For through music the child at the center of the drama becomes much more than a single child and his story is far greater than the tale of one individual example of injustice. The Child is now a young Everyman with hopes for a better and more just world. That this world is closed to him — and not just by the near-criminality of captain of the ship that might have brought salvation — elevates Dream to the level of mythic universality. The story is quickly told. The Mother hopes to escape with her son on the ship. The Captain demands payment “in the flesh.” The ship reaches a ghost-like island, but passengers are not allowed to disembark by the despotic governor, the second evil figure in the story.
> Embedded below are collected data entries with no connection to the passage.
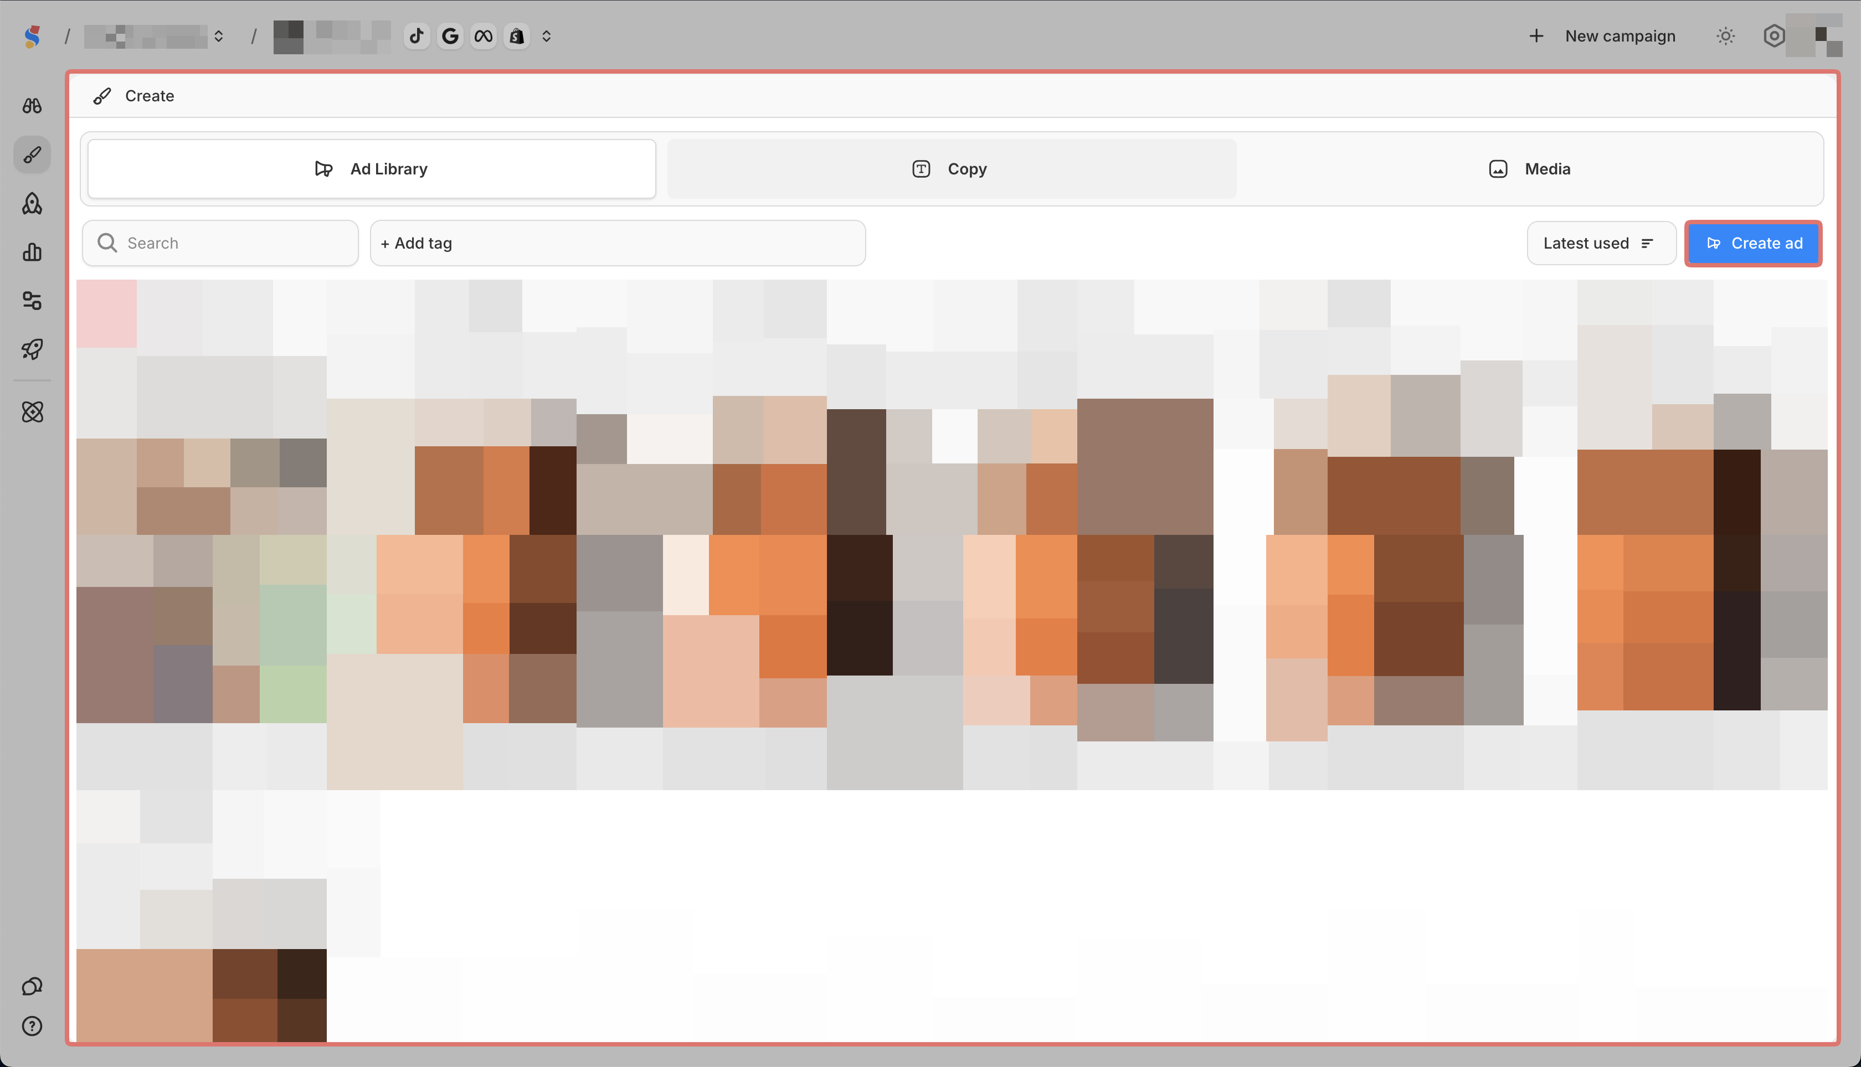Toggle light/dark theme sun icon

pos(1725,36)
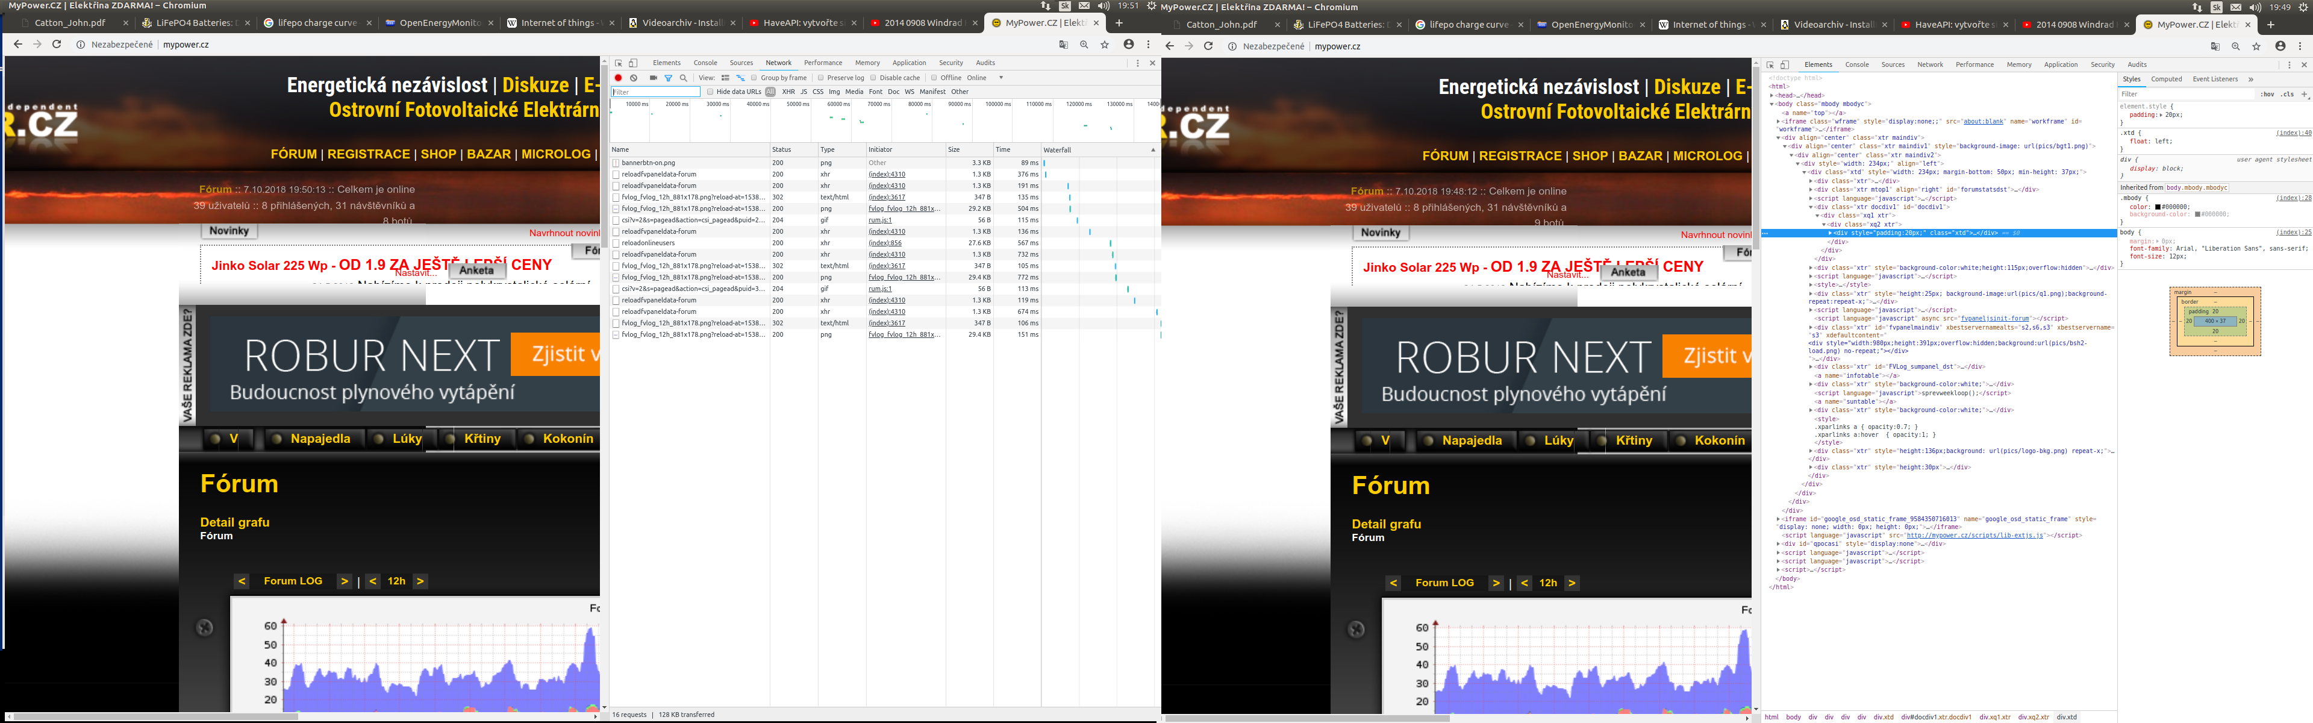Screen dimensions: 2313x723
Task: Toggle device toolbar in Network DevTools
Action: point(633,63)
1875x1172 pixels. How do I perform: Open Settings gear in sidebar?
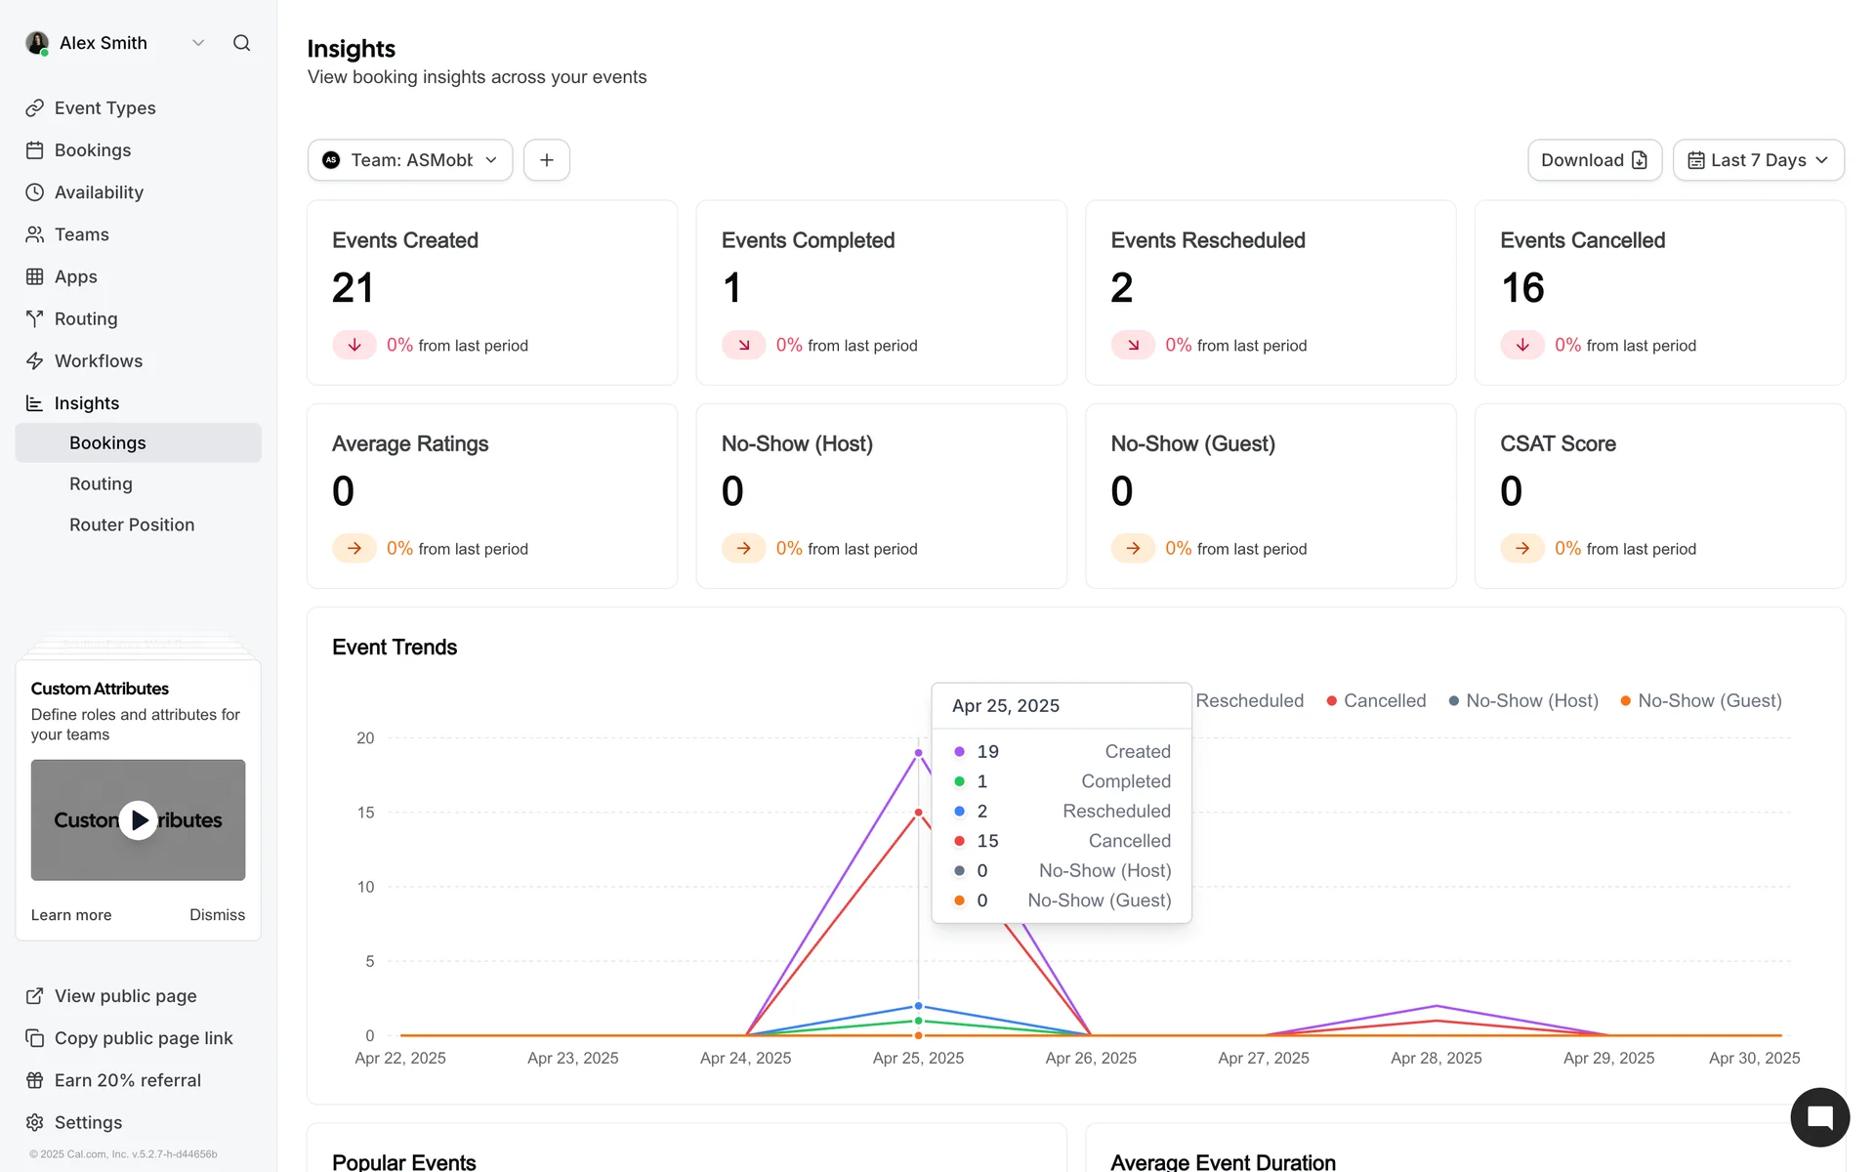pos(88,1122)
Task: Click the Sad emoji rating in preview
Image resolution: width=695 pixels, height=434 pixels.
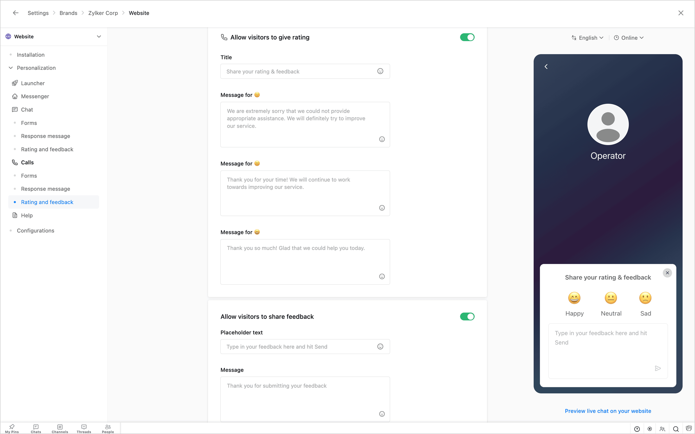Action: pyautogui.click(x=645, y=298)
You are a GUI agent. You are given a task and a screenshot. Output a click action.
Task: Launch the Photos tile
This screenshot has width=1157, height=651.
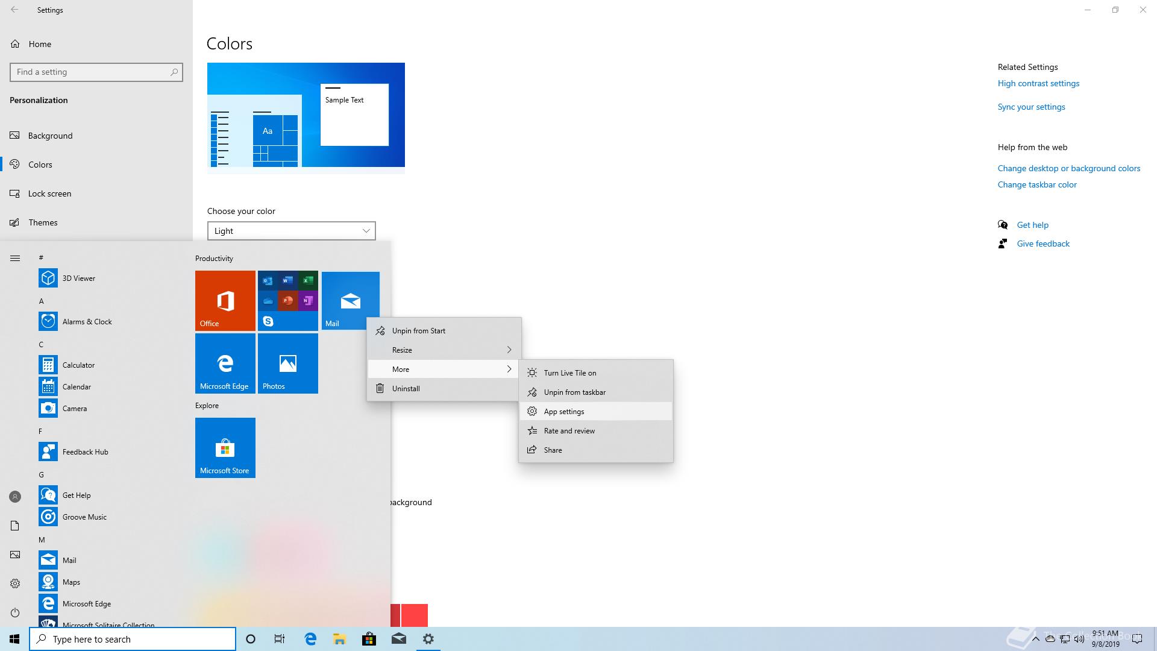[287, 363]
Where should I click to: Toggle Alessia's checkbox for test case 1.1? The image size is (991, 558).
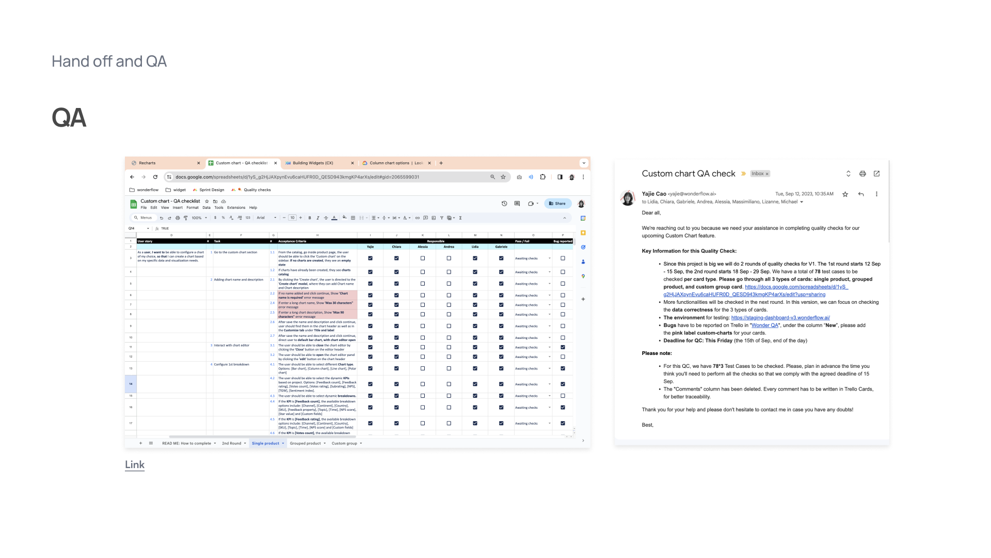(423, 258)

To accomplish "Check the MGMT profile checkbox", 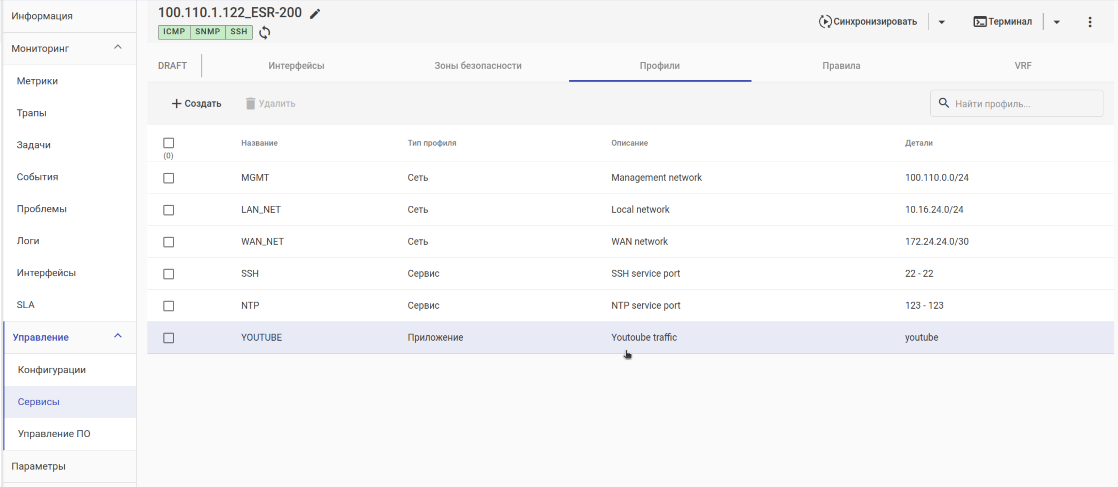I will click(x=168, y=178).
In one of the most moving moments in the score — 2 hours and 30 minutes with one intermission — a crippled child — mezzo Shira Raz — comments:

I’m a poet.
I write about you who come out of the fog
and return and disappear in it. I weep over your fate
and sketch it.
your faces approaching tell the tale of delusion;
but all human failure is stamped on the back of your
departing neck.

The Crippled Child speaks above and across the play for Levin himself who sees little but frustration and failure in the attempted escape.

The final act — an apotheosis of sorts — breaks with the seeming realism of the earlier three acts (and it was wise, therefore, to insert the intermission at this point). Dozens of “dead” children suspended above the stage whisper of their fate while the female nonet that opened the opera sings again of their sorry situation.

There is a Straussian sadness about this conclusion; it its muted melancholy it recalls the elder composer’s Metamorphosen, the “mourning for Munich” that he wrote after the destruction of his native city. It is deeply felt and moving music that might well become a concert piece in its own right.

And as the many who visit the memorial to children victims of the Holocaust in Jerusalem’s Yad Vashem experience not consolation but rather the hope beyond hopelessness so essential in any confrontation with the vast inhumanity of the 20th century, here too there is an elevation beyond meaningless suffering.

Child Dream is an ambitious work calling for a cast of 20, all drawn from the roster of the resident company. Outstanding among them were Larissa Tetuev as the Mother, a role she shared later with Ira Bertman, Hila Baggio as the child and Noah Briger as the Captain.

In only his second season as IO music director, David Stern extracted exemplary playing from the Rishon Le-Zion Orchestra, the company’s pit band. Sets and costumes were effectively designed by Austrian-born Gottried Helnwein. Lighting by Avi Yonah Bueno contributes to making this a colorful show engaging to the eye.

Shohat has documented his superlative command of the composer’s craft in an incredible long and diverse catalgue. In Dream, however, he travels on no new turf, but concentrates rather on giving musical meaning to an unusually demanding text.

Dream is written for reduced orchestra, and outstanding is the manner in which Shohat has woven the piano into the ensemble to achieve unusual effects. (The composer is a concretizing pianist as well.)

It is unavoidable that some find the opera with its focus on the death of children depressing and even morbid. In so doing, they overlook the strong element of empathy that Shohat’s music brings to Levin’s turgid story. In the final analysis, Child Dream is an affirmative work that deserves to be seen outside Israel.

The production celebrates the 35th anniversary of Israeli Opera; it further marks the 10th anniversary of Hanoch Levin’s death and the centennial of the founding of Tel Aviv.